La moitié de la nuit ainsi se consuma ;
Vers l’aurore, la vie un peu se ranima.
Il contempla son fils, il jeta sur la voûte
Un regard où semblait hésiter quelque doute,
Puis, reportant sur moi l’œil fixe de la mort,
Et recueillant ses sens en un dernier effort :
« Je meurs, murmura-t-il, et le ciel vous confie
« Ce fils mon seul regret, ce fils mon autre vie ;
« Veillez sur ce destin que j’abandonne à Dieu !
« Soyez pour lui, soyez un père, un frère ! Adieu ! »

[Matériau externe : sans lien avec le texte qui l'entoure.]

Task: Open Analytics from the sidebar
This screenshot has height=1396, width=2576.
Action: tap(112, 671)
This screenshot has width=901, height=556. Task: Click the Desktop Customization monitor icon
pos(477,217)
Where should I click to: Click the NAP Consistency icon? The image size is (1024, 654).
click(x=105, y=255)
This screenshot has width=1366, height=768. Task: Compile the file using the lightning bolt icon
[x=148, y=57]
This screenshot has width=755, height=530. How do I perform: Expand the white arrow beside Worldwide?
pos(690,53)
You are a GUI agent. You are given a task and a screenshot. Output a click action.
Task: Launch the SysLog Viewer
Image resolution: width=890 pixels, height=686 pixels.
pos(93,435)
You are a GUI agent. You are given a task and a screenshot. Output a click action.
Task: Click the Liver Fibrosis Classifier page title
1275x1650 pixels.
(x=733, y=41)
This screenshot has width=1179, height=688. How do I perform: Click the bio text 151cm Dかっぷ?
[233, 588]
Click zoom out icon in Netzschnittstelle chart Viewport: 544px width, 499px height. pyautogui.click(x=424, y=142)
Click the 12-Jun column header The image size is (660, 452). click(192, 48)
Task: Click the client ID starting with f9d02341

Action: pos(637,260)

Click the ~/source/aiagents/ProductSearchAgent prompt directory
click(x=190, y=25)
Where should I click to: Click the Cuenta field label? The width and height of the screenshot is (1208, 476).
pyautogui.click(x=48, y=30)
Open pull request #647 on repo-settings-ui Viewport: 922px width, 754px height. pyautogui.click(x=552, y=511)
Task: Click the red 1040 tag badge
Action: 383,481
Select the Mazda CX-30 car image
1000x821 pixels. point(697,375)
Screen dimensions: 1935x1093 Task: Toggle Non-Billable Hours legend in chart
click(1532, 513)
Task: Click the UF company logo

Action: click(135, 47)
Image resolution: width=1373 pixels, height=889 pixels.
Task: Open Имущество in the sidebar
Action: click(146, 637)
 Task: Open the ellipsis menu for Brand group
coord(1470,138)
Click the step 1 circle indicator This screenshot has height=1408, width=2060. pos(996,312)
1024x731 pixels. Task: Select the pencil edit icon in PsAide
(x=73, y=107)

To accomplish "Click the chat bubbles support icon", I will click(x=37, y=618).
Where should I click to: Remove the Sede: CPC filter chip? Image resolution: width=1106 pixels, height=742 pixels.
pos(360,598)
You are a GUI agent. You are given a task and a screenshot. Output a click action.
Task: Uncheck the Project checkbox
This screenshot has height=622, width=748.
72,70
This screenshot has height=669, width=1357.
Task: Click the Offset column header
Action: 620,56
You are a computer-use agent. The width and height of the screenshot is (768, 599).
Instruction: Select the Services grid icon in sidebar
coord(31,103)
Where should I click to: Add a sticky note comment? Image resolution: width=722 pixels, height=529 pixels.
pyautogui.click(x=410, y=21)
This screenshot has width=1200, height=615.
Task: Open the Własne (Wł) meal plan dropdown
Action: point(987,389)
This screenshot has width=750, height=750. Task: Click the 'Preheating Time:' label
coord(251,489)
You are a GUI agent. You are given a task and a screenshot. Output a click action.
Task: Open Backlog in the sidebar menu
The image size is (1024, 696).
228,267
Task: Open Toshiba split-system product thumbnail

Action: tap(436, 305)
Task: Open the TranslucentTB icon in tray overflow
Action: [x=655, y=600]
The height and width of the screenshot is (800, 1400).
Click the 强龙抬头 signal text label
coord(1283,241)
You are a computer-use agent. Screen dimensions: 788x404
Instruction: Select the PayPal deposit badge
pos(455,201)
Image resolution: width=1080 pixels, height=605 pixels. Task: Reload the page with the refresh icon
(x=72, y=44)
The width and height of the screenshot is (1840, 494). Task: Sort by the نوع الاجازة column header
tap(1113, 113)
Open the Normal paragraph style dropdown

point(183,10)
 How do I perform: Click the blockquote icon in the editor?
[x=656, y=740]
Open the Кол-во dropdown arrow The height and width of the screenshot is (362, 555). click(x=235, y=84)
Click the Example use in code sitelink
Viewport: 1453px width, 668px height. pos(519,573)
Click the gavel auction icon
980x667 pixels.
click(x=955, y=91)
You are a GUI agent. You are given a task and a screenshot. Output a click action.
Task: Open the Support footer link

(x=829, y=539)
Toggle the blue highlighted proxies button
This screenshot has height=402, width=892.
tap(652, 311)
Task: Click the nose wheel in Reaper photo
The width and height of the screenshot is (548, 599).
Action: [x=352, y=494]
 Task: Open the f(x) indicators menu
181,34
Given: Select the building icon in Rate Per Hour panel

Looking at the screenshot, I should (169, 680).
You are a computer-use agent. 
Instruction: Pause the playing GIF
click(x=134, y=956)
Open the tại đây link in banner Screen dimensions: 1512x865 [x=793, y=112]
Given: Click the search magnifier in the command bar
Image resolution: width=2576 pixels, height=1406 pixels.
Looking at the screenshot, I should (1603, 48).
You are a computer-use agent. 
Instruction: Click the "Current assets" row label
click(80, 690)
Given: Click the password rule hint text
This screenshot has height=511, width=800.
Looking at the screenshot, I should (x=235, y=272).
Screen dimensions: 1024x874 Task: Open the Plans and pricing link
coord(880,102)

La parole à sa lèvre, hélas ! montait encore,
Mais dans les sons éteints ne pouvait plus éclore ;
De momens en momens sa tête s’égarait ;
Aucun fil ne liait les mots qu’il murmurait ;
Il parlait aux absens, aux morts, à sa famille ;
Et regardant son fils, il appelait sa fille.
Enfin, quand le regard s’éteignit dans ses yeux,
Il posa sur sa bouche un doigt mystérieux,
Et d’un reste de voix nommant encor Laurence,
Il mourut en faisant le geste du silence !…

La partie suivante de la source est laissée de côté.